## WHAT IS NEEDED:
Reproduce the Writers Respond to Readers event announcement below word for word, from the opening heading through its final sentence.

## SOURCE EXCERPT:
========================================================================
Writers Respond to Readers
| Writers Respond to Readers is an all-day author event designed for members of book clubs and others interested in literary discussion. Our visiting authors address a variety of topics intended to inform, intrigue, and ignite the imagination. Writers Respond to Readers is an opportunity for those with the spirit of inquiry and a passion for books to gather in pursuit of a more thoughtful approach to reading. |
Our next Writers Respond to Readers will happen at the end of January, 2012. We hope you will join us!
Writers Respond to Readers 2011 was huge success and we want to thank the wonderful authors who shared with us their literary lives. See below for information about all of them.
========================================================================
[Interface element records]
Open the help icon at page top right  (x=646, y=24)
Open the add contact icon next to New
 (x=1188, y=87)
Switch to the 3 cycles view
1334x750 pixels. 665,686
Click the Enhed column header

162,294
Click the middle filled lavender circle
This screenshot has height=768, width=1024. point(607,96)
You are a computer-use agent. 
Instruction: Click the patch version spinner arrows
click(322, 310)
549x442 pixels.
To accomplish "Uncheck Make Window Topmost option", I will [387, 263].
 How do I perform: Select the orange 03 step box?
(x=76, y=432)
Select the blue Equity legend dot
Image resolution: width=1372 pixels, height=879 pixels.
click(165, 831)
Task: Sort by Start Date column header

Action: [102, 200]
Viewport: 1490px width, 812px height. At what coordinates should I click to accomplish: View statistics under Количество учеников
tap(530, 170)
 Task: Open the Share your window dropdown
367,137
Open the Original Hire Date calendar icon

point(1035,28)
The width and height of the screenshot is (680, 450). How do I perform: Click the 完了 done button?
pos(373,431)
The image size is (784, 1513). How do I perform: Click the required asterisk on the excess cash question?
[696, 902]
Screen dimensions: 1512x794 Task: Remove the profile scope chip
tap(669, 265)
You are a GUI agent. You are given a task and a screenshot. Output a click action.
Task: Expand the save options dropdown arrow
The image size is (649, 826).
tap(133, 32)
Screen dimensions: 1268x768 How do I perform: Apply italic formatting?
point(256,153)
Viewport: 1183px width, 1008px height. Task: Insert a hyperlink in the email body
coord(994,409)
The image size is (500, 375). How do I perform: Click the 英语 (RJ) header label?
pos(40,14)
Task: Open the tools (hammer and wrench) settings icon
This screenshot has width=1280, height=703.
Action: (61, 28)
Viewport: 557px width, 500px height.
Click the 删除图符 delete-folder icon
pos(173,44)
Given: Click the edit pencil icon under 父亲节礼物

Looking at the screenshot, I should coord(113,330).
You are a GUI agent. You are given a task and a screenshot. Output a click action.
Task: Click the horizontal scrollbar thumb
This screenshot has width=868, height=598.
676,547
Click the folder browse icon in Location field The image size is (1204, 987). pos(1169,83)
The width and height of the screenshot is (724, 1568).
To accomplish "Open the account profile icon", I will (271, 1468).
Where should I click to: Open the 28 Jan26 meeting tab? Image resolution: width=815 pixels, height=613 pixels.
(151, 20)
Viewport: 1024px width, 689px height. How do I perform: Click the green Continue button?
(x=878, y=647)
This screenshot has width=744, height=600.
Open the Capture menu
========================================================================
## SOLUTION:
Writers Respond to Readers
| Writers Respond to Readers is an all-day author event designed for members of book clubs and others interested in literary discussion. Our visiting authors address a variety of topics intended to inform, intrigue, and ignite the imagination. Writers Respond to Readers is an opportunity for those with the spirit of inquiry and a passion for books to gather in pursuit of a more thoughtful approach to reading. |
Our next Writers Respond to Readers will happen at the end of January, 2012. We hope you will join us!
Writers Respond to Readers 2011 was huge success and we want to thank the wonderful authors who shared with us their literary lives. See below for information about all of them.